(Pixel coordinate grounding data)
══════════════════════════════
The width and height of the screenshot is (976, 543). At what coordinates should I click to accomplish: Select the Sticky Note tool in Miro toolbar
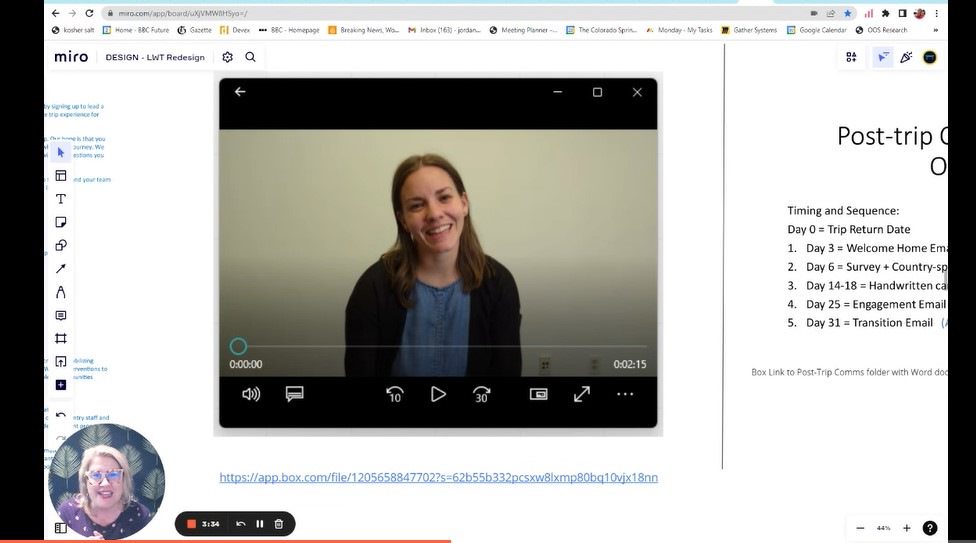[61, 222]
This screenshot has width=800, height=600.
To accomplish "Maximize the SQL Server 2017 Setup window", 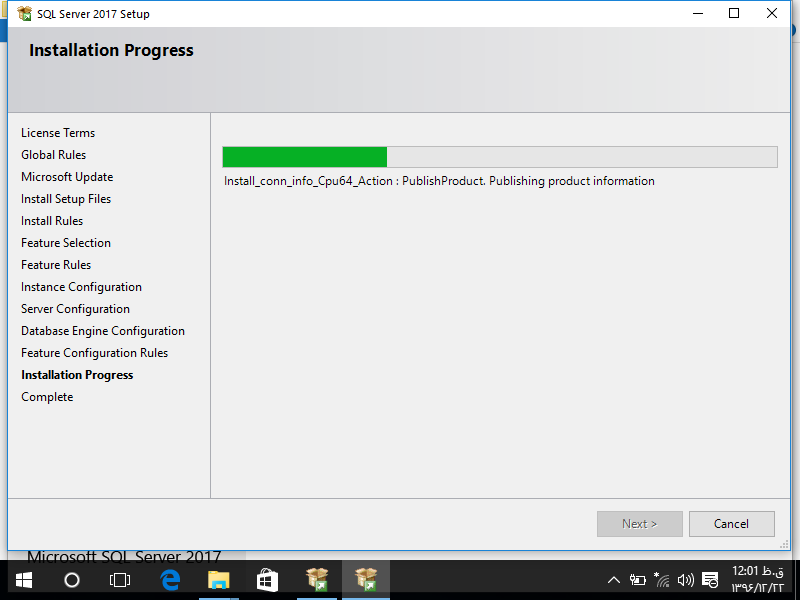I will [734, 14].
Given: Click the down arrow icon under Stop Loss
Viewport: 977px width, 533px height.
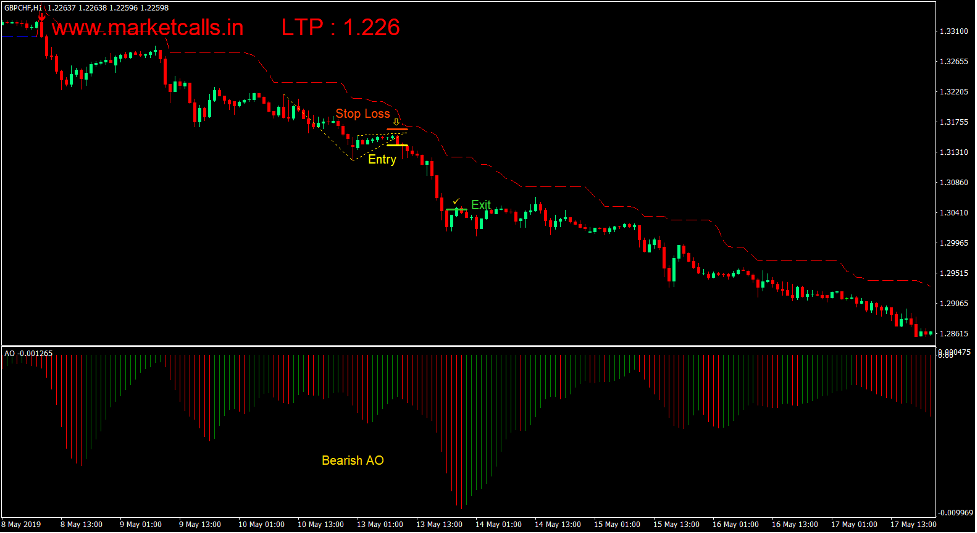Looking at the screenshot, I should (397, 122).
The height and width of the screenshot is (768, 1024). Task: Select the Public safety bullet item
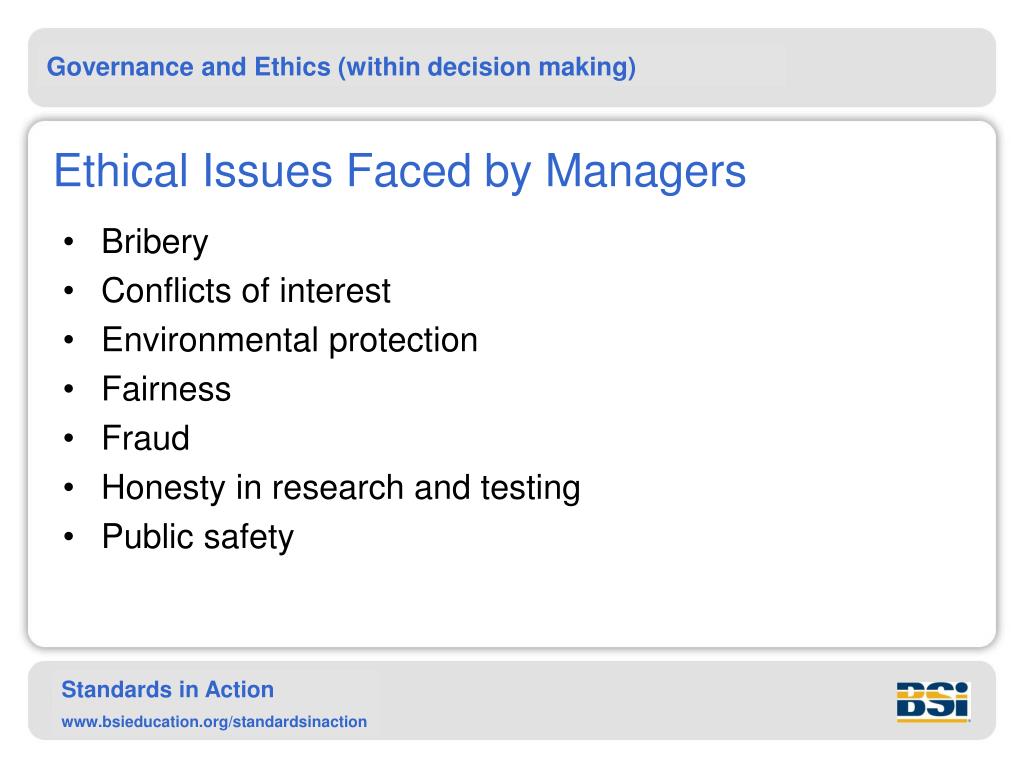coord(198,537)
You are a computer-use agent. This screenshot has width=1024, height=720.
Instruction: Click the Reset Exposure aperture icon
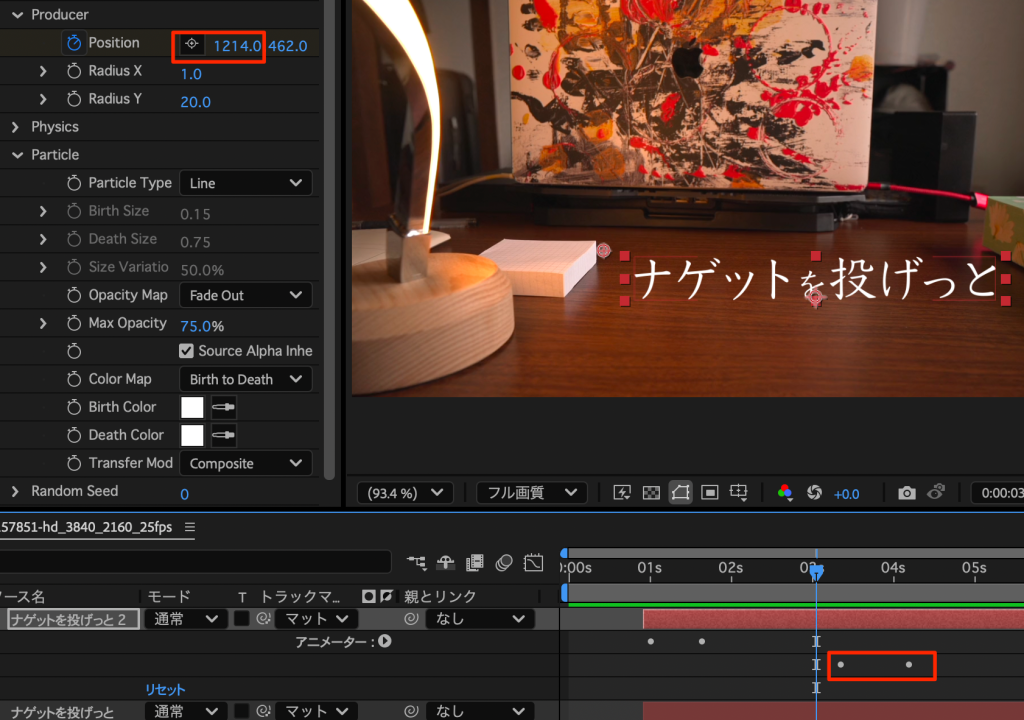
══════════════════════════════
All lines of the records above with the word "This" in them are to be copied.

This screenshot has width=800, height=600.
You are a computer-use agent. This screenshot has width=1024, height=720.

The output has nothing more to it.